(TASK TO COMPLETE): Among the entries below, find each line with "agent" and show it.
◇ ◇ ◇
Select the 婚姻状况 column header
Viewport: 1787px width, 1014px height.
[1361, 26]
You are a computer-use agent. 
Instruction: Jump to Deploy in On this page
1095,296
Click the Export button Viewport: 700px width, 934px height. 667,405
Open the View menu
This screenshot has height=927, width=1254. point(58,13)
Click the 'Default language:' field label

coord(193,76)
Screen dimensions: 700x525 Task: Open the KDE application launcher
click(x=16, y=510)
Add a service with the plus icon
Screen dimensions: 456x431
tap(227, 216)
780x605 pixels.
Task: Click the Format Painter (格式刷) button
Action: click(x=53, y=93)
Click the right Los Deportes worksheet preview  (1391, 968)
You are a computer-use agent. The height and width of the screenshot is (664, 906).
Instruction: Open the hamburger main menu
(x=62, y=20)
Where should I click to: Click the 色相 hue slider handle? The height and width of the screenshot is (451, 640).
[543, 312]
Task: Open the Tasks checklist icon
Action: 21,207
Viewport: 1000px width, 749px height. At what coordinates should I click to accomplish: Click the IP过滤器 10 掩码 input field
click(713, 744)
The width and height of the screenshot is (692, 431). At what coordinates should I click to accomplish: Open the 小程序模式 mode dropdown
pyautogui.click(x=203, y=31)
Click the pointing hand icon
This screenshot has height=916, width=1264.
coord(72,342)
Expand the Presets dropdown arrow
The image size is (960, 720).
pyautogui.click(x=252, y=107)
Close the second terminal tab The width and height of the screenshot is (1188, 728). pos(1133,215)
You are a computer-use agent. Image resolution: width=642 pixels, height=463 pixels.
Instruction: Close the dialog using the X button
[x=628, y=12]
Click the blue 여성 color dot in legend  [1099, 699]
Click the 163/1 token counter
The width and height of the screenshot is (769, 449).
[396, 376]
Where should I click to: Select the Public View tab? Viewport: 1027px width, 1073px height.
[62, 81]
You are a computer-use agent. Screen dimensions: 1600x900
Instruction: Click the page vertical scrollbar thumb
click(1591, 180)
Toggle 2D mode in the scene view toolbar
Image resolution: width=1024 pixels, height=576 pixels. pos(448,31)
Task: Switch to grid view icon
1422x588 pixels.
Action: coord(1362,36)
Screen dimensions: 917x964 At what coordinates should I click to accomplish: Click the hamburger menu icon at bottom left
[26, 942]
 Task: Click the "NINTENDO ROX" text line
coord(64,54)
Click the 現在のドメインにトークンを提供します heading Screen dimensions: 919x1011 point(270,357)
◇ ◇ ◇
(EXERCISE OUTPUT):
You are a computer-use agent. 
You are a computer-use agent. The height and width of the screenshot is (664, 906).
You are a computer-use agent. Image resolution: width=642 pixels, height=463 pixels.
You are a computer-use agent. Screen dimensions: 1600x900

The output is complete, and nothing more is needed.